Normalmente, de estas historias, se deducía que tan sólo la muerte del maestro determinaba la adultez y la capacidad del joven para valerse por sí mismo y poder establecer una transacción de igual a igual con el mundo en el que vivía, un esquema en el que resonaban los ecos freudianos de un mundo ordenado y mantenido a raya mediante el triunfo de la experiencia sobre la juventud, del deber sobre el placer y de la culpa sobre el instinto, previsiblemente uno de los aprendizajes que se esperaban de tales historias.
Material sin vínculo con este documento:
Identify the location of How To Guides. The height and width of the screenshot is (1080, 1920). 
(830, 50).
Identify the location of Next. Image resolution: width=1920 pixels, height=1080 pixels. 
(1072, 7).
También tenemos otros ejemplos que hacen referencia a maestros menos extremos, incluso bondadosos, donde los aprendices se arremolinaban a su entorno para absorber su conocimiento o aprender sus sabias artes. En fin, el carácter del maestro era un factor más entre las circunstancias que acompañaban al discípulo en su proceso de aprendizaje.

Pero, en todos los casos, el verdadero interés por aprender emergía del alumno, un deseo tal que hacía que él mismo pusiera todo su empeño y fuera el único responsable de establecer los puentes entre sus ganas de aprender y la fuente donde se hallaba el conocimiento que buscaba, al margen del carácter, del trato o de la capacidad pedagógica que tuviera el maestro.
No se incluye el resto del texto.